Saved entries:

= Beginning of Section =

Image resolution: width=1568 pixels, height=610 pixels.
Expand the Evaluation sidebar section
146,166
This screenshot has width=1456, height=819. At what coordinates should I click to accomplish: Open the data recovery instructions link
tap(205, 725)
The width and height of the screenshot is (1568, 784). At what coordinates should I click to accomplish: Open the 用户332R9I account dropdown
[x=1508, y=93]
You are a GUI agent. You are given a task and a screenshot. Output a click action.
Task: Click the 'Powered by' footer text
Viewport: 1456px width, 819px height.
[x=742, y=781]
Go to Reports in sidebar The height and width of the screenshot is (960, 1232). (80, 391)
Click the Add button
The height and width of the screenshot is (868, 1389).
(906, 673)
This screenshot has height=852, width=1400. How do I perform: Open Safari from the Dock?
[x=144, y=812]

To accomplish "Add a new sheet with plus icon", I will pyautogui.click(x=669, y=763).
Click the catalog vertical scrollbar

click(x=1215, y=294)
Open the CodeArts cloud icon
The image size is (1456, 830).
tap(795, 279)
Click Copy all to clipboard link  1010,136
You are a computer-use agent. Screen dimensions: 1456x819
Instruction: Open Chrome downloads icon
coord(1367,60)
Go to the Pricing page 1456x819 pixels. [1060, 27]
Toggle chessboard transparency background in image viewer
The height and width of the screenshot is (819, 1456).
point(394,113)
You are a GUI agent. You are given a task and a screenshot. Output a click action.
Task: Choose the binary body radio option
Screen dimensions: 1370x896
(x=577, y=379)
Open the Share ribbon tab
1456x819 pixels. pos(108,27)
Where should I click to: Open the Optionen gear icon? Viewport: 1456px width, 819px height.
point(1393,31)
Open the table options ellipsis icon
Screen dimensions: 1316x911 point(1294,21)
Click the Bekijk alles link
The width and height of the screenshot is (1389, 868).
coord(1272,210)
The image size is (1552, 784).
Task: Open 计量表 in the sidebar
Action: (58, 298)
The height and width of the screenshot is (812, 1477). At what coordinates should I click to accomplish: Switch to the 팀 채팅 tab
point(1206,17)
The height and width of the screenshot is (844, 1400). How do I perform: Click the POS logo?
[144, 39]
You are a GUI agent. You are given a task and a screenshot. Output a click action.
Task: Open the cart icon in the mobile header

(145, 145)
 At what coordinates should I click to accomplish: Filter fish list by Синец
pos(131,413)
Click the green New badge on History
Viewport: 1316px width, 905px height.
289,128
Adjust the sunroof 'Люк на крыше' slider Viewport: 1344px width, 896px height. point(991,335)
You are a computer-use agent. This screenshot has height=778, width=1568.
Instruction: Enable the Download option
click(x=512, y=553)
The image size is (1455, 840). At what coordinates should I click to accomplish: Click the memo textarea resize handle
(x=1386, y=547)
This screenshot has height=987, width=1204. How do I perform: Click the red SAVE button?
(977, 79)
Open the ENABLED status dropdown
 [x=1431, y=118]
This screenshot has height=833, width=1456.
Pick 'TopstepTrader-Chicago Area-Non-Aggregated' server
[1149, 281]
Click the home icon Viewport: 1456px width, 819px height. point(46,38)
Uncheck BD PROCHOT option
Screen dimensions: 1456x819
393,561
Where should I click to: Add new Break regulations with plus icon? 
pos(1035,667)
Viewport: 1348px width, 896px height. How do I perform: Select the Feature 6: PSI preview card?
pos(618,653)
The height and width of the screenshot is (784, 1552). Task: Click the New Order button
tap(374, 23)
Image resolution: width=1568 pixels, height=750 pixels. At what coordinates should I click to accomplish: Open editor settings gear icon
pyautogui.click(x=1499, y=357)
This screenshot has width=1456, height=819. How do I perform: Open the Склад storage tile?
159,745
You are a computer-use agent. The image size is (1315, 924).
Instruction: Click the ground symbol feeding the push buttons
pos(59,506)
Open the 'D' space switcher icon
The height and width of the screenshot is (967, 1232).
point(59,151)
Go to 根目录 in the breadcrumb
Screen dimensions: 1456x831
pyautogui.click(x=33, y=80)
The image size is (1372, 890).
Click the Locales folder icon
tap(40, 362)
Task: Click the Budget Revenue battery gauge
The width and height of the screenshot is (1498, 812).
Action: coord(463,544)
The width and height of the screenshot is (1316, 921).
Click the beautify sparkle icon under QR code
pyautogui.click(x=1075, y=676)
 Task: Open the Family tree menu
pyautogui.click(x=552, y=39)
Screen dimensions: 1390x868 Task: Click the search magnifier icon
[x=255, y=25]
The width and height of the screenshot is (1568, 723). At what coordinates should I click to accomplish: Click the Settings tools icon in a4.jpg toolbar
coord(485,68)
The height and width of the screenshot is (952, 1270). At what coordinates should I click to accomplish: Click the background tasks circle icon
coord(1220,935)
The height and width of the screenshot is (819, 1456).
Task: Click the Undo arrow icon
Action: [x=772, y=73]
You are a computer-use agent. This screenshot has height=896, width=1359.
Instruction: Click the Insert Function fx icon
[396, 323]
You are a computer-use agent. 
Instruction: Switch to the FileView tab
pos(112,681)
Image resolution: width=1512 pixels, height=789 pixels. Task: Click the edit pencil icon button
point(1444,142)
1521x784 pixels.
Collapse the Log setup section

= End of Section =

### Your objective:
Proceeding from the line containing "Open the 'D' space switcher icon" through the line containing "Task: Click the Budget Revenue battery gauge", transcribe the lines above exactly, both end lines included.

### Output of the task:
Open the 'D' space switcher icon
The height and width of the screenshot is (967, 1232).
point(59,151)
Go to 根目录 in the breadcrumb
Screen dimensions: 1456x831
pyautogui.click(x=33, y=80)
The image size is (1372, 890).
Click the Locales folder icon
tap(40, 362)
Task: Click the Budget Revenue battery gauge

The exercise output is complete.